Here are some best practices for A/B testing:

Email Marketing A/B Test



You can test any of the parts of an email. For example:


From name

Subject line

Preheader

Content (images, copy, or call-to-action)

Send time, date, or day


Test 1 variable at a time, Limit your A/B test to isolate only one variable at a time. If you change the subject line and send time for each version, for example:

Version A: Limited Time Only Offer! 25% off our new summer line - send at 9 AM

Version B: Introducing our lightest, most breathable cotton shirt yet-- 25% off - send at 12 PM


You can’t be sure what caused one email to perform better than another. For example, if Version B outperformed Version A, was it the send time or the subject line that made the difference?

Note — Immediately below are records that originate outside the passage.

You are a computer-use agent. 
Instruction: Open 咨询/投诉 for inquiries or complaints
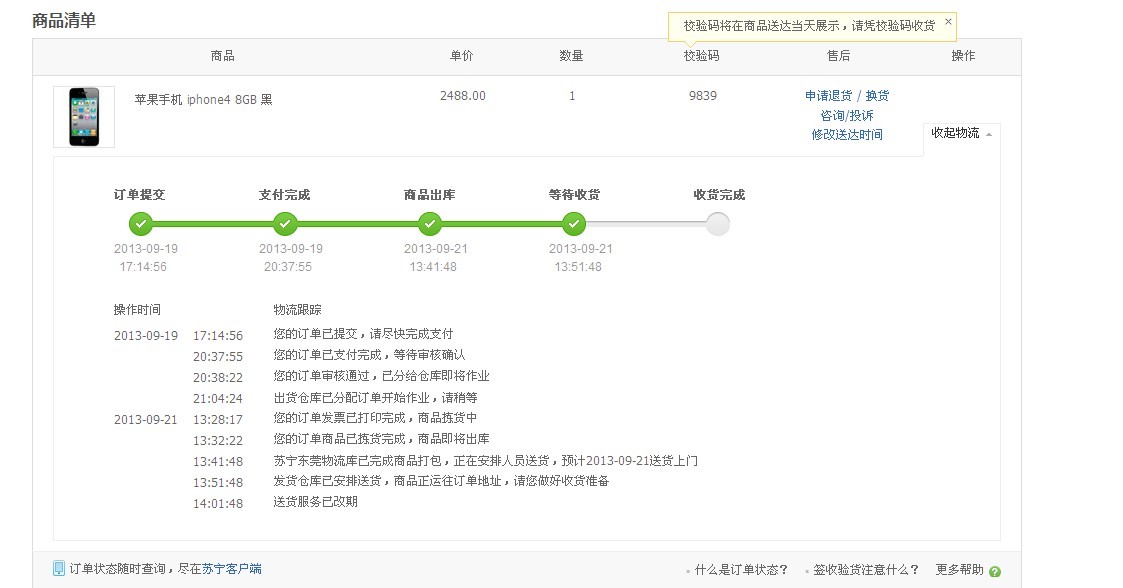[845, 113]
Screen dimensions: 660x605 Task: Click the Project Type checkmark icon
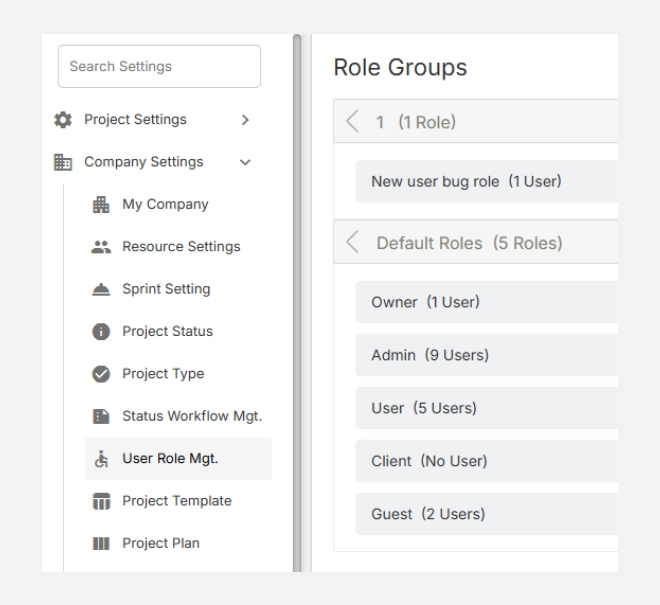(x=100, y=374)
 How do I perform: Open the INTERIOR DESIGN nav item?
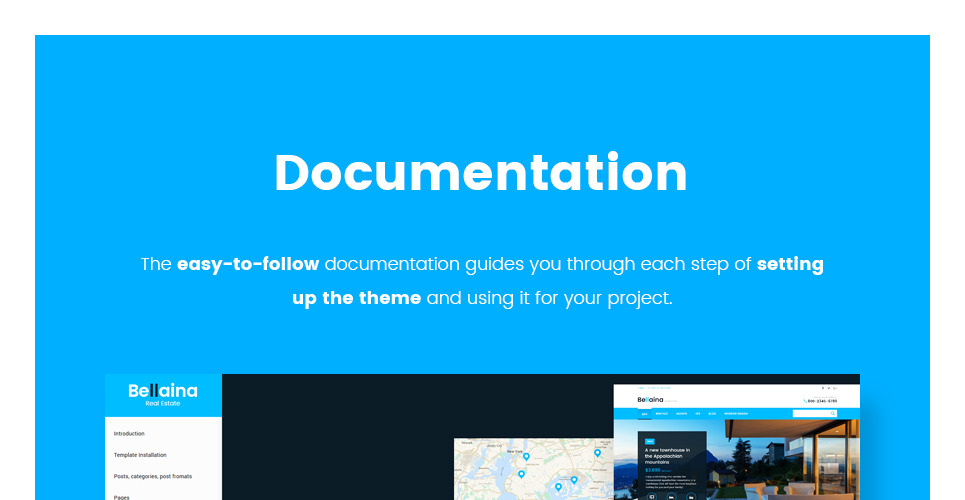tap(735, 413)

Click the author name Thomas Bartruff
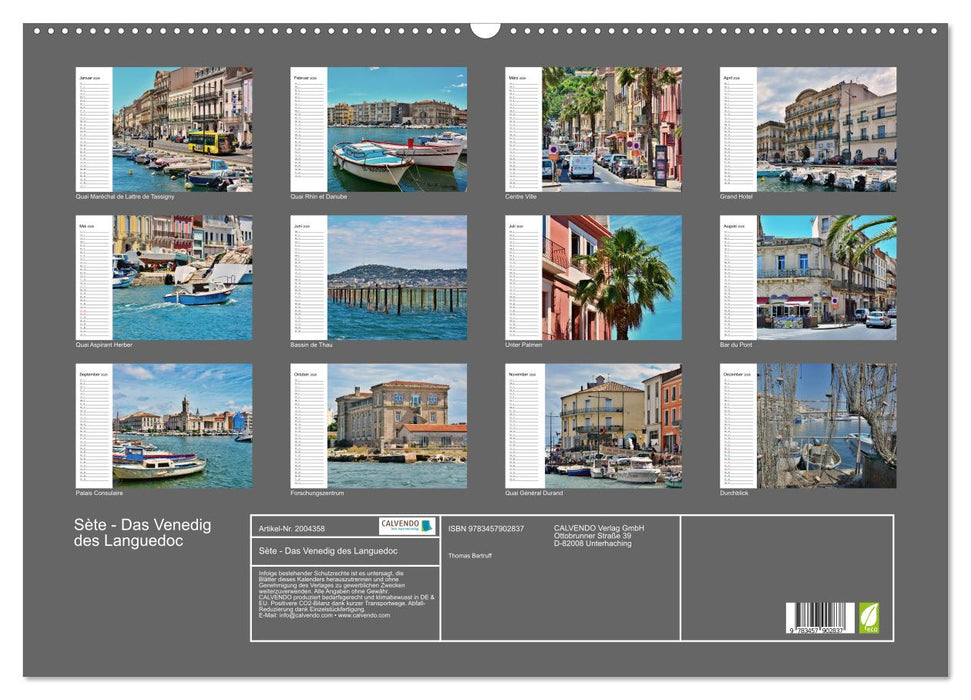[x=470, y=555]
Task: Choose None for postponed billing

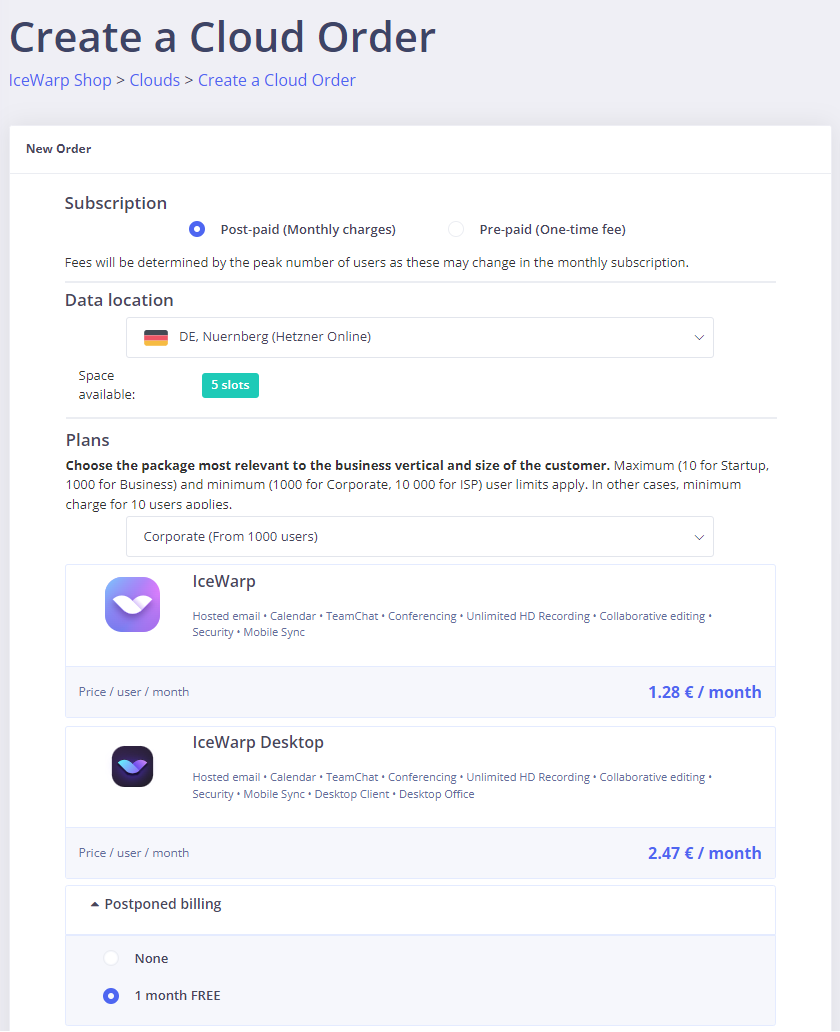Action: (111, 958)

Choose a success metric based on your campaign objectives

How do you pick a winning campaign? It depends on your marketing objectives.

If your objective is to increase sales, you may want to look at the revenue generated from each test group.

If your objective is to notify customers about an upcoming software release, you may want to prioritize an open rate.

If your objective is to drive traffic to your website, you may want to prioritize the click rate.

Use a large sample size

You need a relatively large list to conduct an A/B test. If you send your test to a sample size that is too small, your results may not be statistically significant. In other words, one email may perform better than another due to chance.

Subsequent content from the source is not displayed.